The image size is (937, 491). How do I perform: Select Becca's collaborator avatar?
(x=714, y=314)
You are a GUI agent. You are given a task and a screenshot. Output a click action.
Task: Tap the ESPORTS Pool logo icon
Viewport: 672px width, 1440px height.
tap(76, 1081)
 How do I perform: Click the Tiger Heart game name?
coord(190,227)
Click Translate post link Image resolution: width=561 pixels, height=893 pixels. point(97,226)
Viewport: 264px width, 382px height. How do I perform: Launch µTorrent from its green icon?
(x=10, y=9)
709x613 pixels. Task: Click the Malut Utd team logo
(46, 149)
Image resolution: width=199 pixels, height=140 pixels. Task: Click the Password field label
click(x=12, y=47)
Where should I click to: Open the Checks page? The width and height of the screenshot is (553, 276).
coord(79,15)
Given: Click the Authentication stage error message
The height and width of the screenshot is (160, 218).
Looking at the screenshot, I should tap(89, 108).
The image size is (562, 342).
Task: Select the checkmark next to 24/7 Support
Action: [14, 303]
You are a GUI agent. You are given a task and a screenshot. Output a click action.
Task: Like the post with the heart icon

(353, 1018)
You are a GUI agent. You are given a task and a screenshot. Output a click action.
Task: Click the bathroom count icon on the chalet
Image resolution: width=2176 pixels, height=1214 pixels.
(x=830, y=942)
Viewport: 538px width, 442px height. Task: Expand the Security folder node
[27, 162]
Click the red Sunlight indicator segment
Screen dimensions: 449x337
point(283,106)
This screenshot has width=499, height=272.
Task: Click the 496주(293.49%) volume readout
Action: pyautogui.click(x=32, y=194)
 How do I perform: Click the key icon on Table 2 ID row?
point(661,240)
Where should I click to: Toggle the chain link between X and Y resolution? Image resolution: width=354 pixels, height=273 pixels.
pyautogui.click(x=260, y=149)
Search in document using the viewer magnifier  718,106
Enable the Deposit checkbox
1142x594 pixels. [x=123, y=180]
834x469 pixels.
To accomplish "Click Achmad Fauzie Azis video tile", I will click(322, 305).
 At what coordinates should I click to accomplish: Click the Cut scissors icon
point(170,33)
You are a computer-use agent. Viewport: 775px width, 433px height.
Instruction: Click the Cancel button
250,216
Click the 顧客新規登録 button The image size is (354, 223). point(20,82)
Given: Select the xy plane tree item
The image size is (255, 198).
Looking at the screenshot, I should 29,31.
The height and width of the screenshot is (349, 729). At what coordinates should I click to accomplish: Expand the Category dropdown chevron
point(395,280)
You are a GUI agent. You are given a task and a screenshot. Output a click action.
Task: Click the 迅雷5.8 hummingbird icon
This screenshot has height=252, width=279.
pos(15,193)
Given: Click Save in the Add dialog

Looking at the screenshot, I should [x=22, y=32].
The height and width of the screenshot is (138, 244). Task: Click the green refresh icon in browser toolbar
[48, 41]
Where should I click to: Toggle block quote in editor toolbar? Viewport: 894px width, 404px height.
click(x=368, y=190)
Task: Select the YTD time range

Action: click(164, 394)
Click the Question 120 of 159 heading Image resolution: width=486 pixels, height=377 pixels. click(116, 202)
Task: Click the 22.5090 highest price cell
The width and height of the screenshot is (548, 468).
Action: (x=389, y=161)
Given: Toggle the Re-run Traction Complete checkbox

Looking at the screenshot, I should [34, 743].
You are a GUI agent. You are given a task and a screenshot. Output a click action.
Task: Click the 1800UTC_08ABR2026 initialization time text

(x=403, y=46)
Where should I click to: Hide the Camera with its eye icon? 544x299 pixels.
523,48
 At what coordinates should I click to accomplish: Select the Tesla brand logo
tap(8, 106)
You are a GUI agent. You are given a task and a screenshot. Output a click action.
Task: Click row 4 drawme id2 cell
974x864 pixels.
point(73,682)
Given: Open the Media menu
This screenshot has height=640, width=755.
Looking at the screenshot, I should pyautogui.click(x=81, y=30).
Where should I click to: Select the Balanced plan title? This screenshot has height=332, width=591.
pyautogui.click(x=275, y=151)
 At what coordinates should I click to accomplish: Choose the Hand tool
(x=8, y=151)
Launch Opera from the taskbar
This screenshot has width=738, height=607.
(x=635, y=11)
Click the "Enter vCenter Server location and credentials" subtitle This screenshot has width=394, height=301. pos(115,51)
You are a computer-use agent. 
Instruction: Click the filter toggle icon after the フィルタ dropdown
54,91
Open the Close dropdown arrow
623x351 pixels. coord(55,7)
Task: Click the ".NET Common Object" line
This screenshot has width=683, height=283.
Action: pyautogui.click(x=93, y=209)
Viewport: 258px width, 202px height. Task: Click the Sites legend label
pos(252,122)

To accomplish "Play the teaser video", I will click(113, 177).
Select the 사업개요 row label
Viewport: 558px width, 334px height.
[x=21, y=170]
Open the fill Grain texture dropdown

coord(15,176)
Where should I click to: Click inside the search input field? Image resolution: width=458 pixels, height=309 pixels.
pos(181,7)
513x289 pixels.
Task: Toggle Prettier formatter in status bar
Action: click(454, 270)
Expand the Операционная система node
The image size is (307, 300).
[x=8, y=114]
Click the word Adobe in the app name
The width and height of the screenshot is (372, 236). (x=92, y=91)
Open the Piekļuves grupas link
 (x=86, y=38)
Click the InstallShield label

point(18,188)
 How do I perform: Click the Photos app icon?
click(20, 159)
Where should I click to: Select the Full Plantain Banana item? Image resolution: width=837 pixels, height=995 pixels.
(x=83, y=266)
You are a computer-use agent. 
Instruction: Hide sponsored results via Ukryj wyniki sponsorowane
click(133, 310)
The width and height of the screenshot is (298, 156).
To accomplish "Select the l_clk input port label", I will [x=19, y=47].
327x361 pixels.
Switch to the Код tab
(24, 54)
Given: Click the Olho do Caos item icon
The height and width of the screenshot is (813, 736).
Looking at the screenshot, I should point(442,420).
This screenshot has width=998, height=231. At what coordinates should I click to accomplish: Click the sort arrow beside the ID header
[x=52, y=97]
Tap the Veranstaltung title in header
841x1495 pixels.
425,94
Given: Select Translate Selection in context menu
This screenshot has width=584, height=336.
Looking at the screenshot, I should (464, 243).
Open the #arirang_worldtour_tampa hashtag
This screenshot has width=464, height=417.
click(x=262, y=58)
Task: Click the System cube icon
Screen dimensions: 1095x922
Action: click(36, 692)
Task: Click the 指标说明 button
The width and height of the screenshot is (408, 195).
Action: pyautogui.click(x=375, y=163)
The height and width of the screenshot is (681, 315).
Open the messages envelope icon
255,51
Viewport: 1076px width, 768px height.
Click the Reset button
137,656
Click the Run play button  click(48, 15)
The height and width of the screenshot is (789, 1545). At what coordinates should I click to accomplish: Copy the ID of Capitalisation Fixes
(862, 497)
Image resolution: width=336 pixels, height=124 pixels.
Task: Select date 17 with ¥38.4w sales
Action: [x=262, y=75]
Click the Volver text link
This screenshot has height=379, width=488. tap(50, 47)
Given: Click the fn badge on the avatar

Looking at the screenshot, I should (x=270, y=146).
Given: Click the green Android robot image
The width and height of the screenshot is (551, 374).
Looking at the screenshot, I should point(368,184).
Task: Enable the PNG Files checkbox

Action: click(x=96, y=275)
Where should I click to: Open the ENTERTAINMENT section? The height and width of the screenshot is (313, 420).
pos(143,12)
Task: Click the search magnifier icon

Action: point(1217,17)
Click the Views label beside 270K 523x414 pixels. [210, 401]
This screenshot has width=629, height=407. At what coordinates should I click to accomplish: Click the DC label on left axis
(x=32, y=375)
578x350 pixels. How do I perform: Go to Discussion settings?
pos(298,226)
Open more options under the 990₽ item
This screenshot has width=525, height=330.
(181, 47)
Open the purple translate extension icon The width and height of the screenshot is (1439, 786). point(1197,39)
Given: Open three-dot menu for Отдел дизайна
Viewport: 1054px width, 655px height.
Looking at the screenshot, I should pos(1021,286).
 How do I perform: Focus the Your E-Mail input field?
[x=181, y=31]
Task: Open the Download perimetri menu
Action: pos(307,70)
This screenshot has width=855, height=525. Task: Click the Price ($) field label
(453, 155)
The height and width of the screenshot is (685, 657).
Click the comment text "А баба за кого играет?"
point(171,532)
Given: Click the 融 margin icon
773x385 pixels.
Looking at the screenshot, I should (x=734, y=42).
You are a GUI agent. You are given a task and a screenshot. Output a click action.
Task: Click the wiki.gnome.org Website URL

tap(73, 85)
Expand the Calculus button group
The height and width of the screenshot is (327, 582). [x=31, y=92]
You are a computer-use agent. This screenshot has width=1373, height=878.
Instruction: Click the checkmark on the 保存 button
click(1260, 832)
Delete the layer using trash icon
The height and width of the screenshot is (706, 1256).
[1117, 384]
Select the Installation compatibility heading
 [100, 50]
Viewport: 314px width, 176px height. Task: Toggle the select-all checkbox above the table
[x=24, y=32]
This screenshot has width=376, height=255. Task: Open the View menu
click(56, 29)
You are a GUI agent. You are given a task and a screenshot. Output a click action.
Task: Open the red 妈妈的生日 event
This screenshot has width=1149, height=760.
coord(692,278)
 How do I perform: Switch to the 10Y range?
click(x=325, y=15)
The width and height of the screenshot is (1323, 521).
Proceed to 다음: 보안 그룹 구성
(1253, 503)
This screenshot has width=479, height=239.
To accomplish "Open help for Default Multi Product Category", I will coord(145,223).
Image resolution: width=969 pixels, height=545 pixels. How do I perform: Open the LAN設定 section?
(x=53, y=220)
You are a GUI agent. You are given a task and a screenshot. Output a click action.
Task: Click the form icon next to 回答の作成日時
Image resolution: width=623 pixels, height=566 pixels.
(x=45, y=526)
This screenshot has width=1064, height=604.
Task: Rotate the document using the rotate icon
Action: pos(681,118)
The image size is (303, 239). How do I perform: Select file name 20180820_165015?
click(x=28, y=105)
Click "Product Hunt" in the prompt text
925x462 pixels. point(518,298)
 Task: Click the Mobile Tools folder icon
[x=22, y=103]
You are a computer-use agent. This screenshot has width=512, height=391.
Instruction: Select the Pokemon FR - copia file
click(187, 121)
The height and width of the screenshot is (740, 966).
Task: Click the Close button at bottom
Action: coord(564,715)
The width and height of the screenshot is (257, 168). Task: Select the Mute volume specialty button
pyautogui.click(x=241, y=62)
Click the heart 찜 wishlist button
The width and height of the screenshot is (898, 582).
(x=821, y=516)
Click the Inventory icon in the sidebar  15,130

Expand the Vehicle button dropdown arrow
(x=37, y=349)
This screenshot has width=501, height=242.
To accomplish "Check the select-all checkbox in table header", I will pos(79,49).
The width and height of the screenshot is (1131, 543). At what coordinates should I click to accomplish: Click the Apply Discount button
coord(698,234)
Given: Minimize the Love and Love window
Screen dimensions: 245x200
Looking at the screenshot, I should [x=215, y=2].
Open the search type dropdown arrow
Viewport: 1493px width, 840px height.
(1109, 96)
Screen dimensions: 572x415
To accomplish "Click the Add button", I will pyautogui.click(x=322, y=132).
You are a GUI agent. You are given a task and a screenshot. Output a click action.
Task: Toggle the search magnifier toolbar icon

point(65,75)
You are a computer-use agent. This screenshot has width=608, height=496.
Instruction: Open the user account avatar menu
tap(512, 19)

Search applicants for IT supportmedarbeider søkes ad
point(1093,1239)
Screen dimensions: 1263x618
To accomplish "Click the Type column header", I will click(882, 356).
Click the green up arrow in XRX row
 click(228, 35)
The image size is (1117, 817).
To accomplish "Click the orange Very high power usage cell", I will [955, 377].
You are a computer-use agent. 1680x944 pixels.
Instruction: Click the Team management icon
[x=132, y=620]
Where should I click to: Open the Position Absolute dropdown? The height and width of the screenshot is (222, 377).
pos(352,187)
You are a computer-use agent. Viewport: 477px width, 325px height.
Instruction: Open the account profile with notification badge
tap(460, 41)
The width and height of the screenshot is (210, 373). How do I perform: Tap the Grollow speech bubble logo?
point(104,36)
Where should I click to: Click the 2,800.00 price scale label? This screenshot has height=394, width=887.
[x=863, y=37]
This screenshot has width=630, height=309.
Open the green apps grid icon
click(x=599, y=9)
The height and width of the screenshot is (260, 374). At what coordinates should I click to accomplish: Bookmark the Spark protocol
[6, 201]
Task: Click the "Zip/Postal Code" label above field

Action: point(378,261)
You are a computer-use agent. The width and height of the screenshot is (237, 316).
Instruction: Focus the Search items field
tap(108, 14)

What you should do: Nothing should appear in the answer except the lines above from the line with "Given: Click the 融 margin icon" through the line with "has width=512, height=391.", both included, written out exactly.

Reply to the task:
Given: Click the 融 margin icon
773x385 pixels.
Looking at the screenshot, I should (x=734, y=42).
You are a GUI agent. You are given a task and a screenshot. Output a click action.
Task: Click the wiki.gnome.org Website URL

tap(73, 85)
Expand the Calculus button group
The height and width of the screenshot is (327, 582). [x=31, y=92]
You are a computer-use agent. This screenshot has width=1373, height=878.
Instruction: Click the checkmark on the 保存 button
click(1260, 832)
Delete the layer using trash icon
The height and width of the screenshot is (706, 1256).
[1117, 384]
Select the Installation compatibility heading
 [100, 50]
Viewport: 314px width, 176px height. Task: Toggle the select-all checkbox above the table
[x=24, y=32]
This screenshot has width=376, height=255. Task: Open the View menu
click(56, 29)
You are a GUI agent. You are given a task and a screenshot. Output a click action.
Task: Open the red 妈妈的生日 event
This screenshot has width=1149, height=760.
coord(692,278)
 How do I perform: Switch to the 10Y range?
click(x=325, y=15)
The width and height of the screenshot is (1323, 521).
Proceed to 다음: 보안 그룹 구성
(1253, 503)
This screenshot has width=479, height=239.
To accomplish "Open help for Default Multi Product Category", I will coord(145,223).
Image resolution: width=969 pixels, height=545 pixels. How do I perform: Open the LAN設定 section?
(x=53, y=220)
You are a GUI agent. You are given a task and a screenshot. Output a click action.
Task: Click the form icon next to 回答の作成日時
Image resolution: width=623 pixels, height=566 pixels.
(x=45, y=526)
This screenshot has width=1064, height=604.
Task: Rotate the document using the rotate icon
Action: pos(681,118)
The image size is (303, 239). How do I perform: Select file name 20180820_165015?
click(x=28, y=105)
Click "Product Hunt" in the prompt text
925x462 pixels. point(518,298)
 Task: Click the Mobile Tools folder icon
[x=22, y=103]
You are a computer-use agent. This screenshot has width=512, height=391.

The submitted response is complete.